Copy out exactly the lines from the one containing "Task: Click the flag icon next to D13" through the end of the records, and no pictures.

▶ RECORDED DATA
********

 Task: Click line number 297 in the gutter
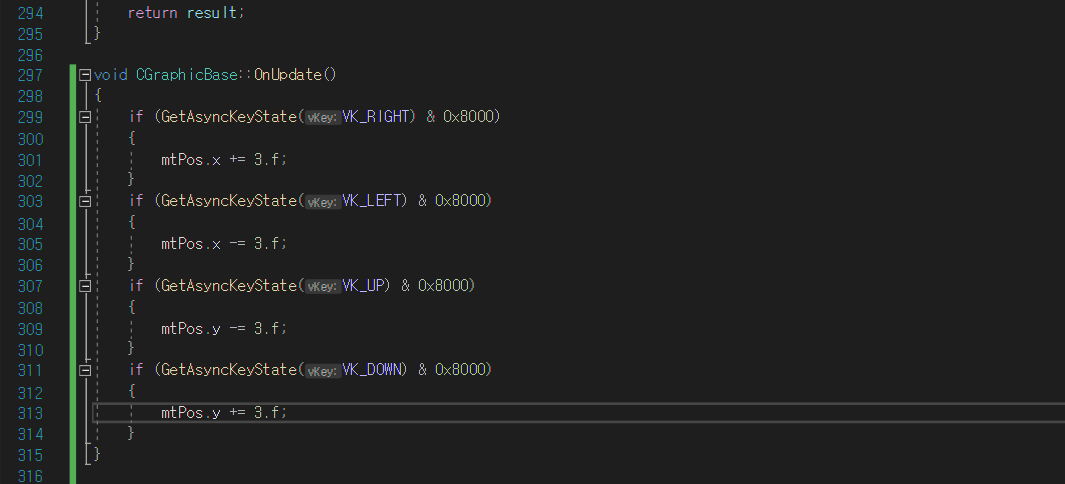(30, 75)
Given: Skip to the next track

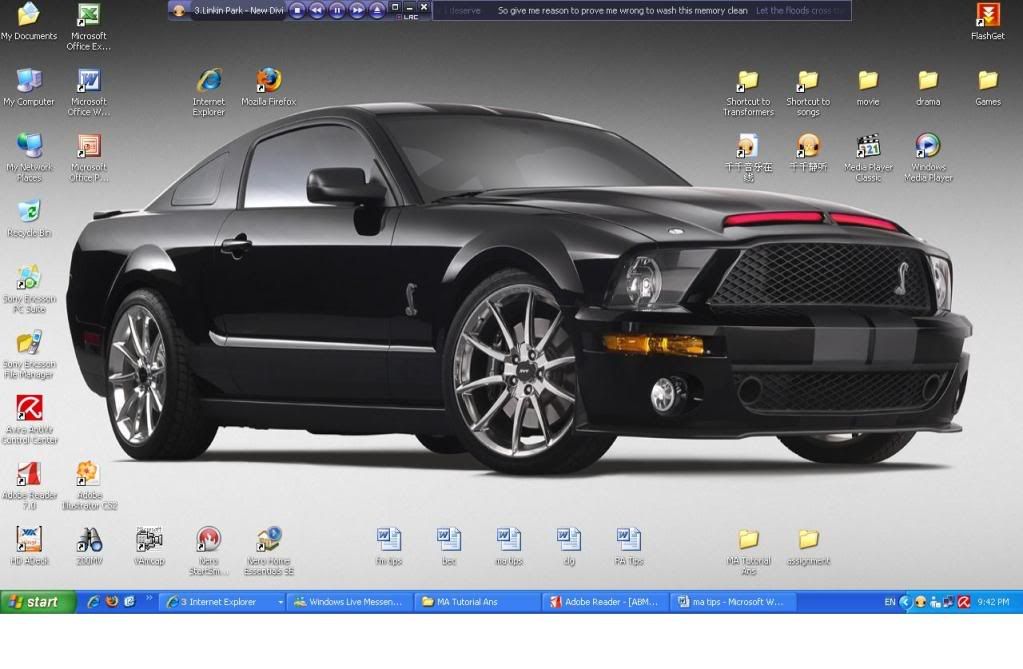Looking at the screenshot, I should pyautogui.click(x=357, y=9).
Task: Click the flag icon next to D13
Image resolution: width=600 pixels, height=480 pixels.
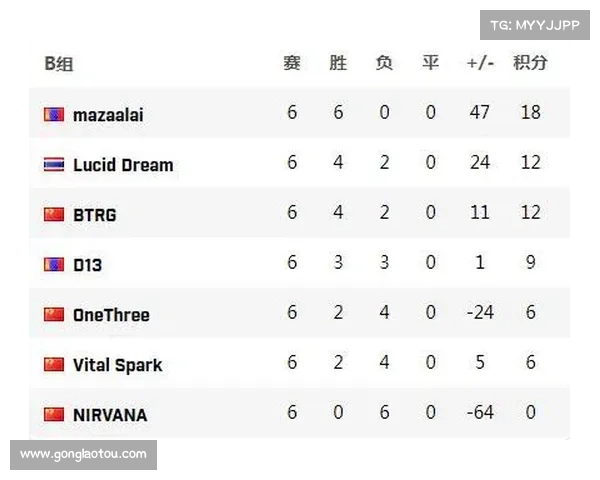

********

▶ RESULT FOR THIS TASK
Task: Click the flag icon next to D13
Image resolution: width=600 pixels, height=480 pixels.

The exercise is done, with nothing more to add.